══ EXTRACTED DATA ══

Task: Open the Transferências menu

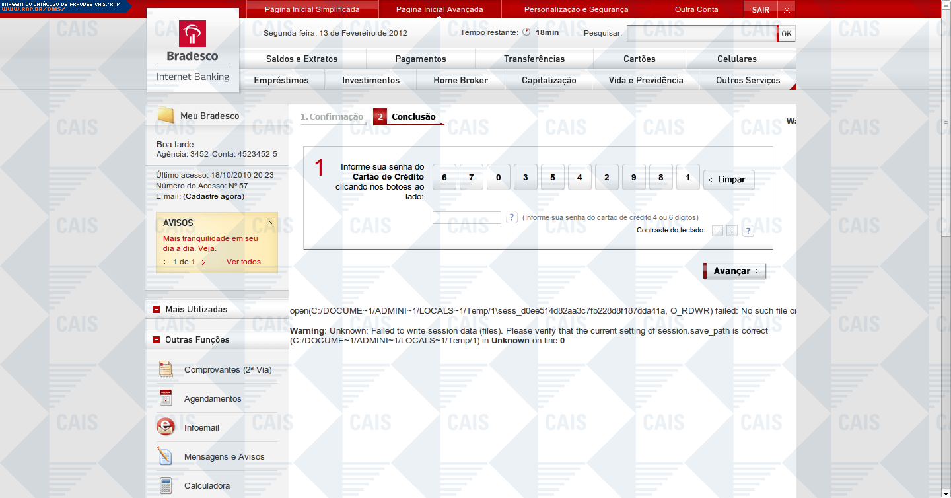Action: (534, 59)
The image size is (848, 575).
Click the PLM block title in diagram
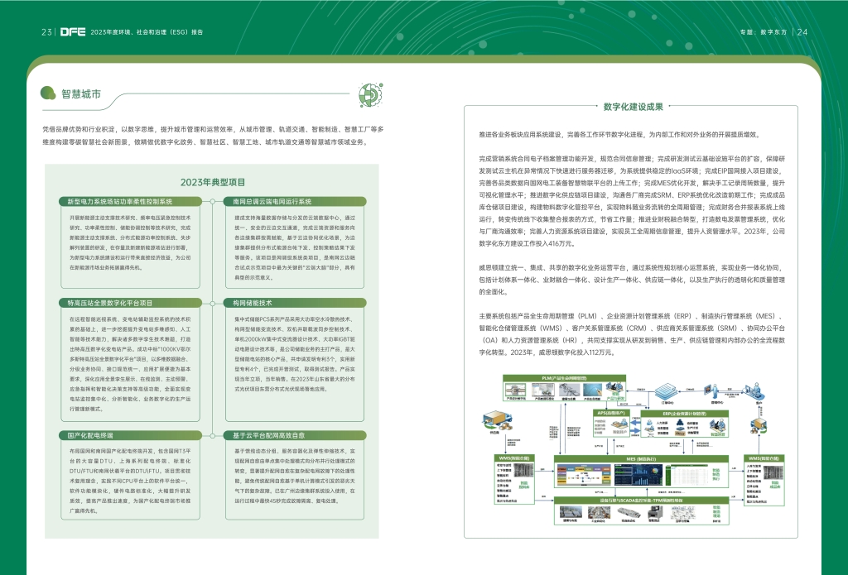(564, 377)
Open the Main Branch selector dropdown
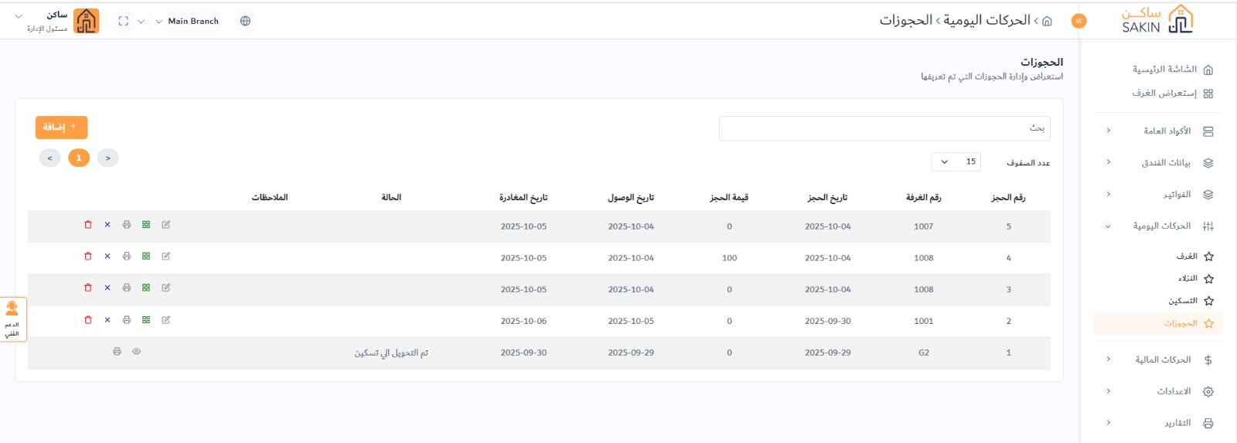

═══
══ EXTRACTED DATA ══

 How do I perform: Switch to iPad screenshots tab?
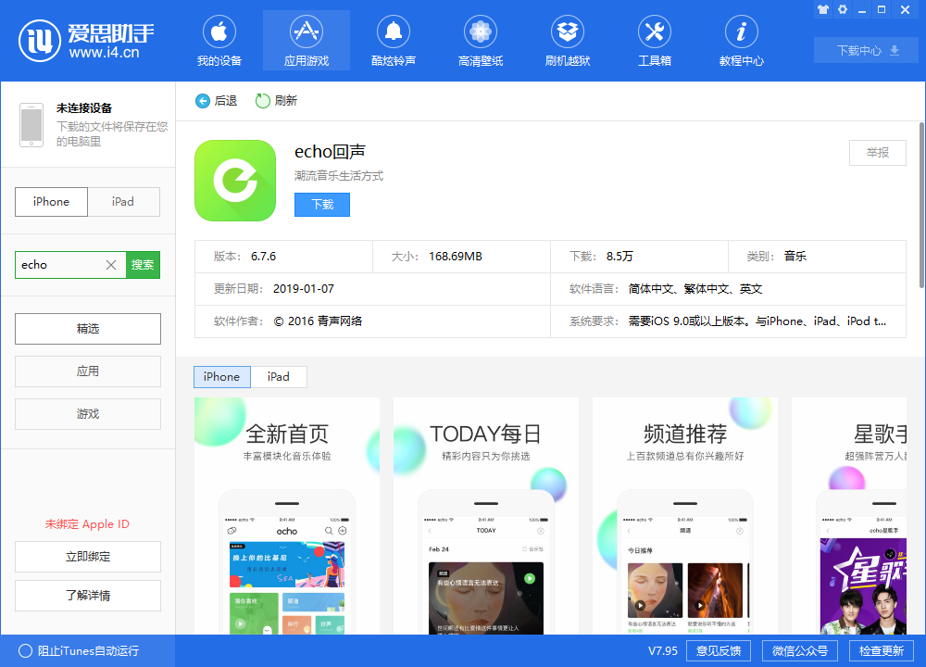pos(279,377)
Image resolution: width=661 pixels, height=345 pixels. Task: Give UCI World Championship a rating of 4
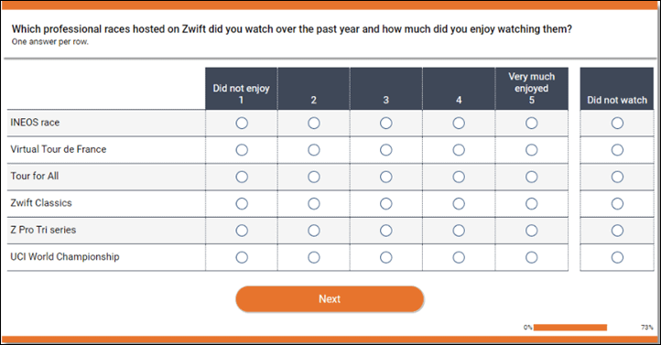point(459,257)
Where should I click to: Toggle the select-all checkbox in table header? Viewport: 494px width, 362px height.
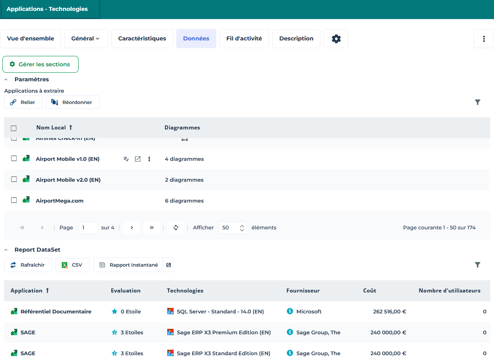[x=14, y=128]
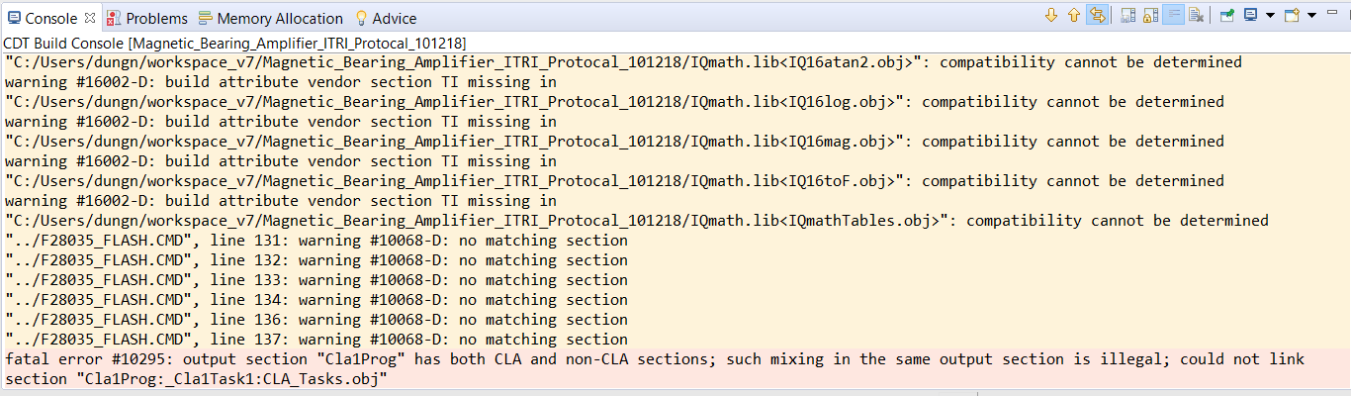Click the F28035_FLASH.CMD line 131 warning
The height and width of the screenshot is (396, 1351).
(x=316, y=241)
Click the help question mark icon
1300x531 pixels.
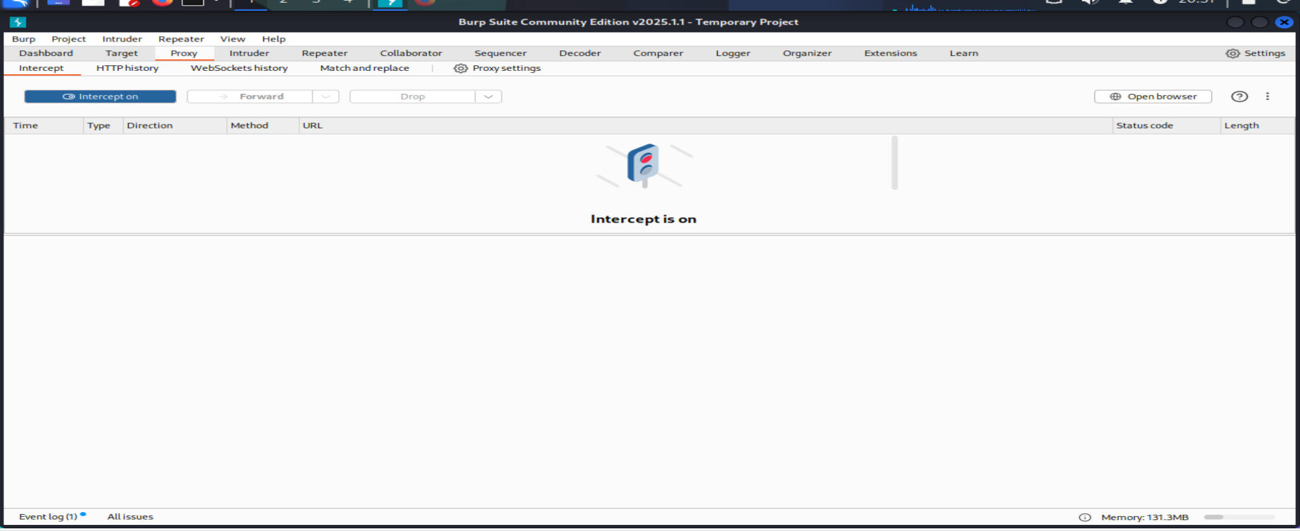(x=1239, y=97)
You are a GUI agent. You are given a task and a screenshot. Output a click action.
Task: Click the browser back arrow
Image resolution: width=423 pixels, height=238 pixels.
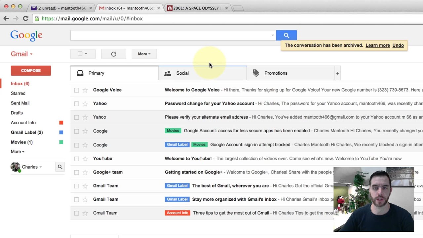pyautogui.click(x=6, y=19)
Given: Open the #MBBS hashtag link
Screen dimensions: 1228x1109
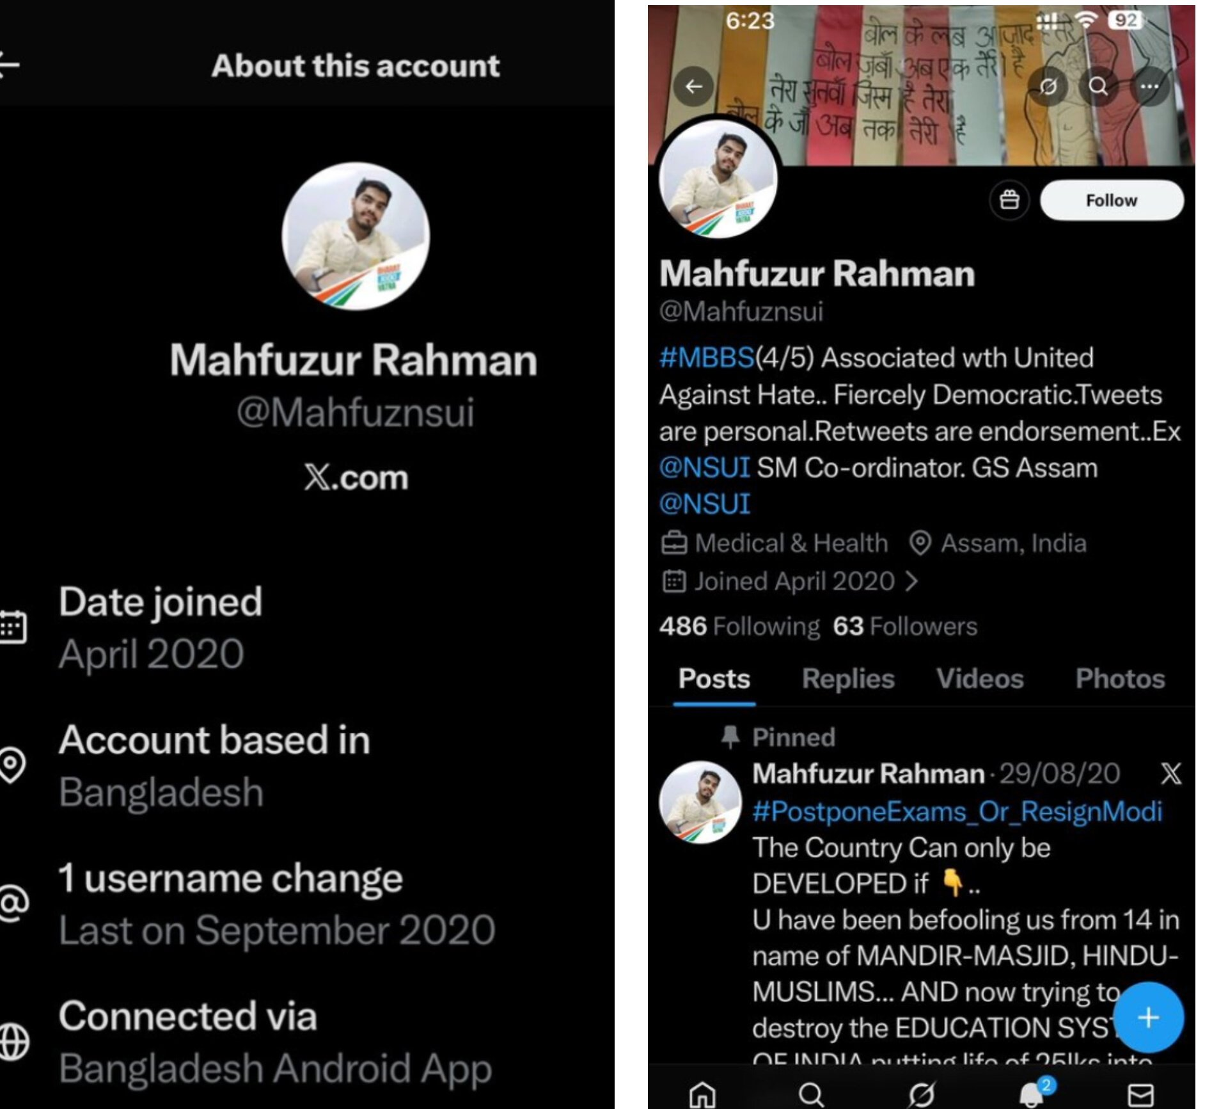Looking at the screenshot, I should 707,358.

═══
══ EXTRACTED DATA ══

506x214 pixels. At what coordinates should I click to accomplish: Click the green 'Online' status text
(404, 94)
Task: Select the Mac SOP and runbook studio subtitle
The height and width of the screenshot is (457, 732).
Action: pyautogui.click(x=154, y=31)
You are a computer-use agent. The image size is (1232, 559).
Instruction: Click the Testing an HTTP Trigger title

═══

● **TASK DIRECTIONS**: Copy out each line of the entries above that holds "agent".

● **OUTPUT**:
You are a GUI agent. You are given a task and a screenshot. Output a click action.
You are a computer-use agent. The image size is (1232, 559).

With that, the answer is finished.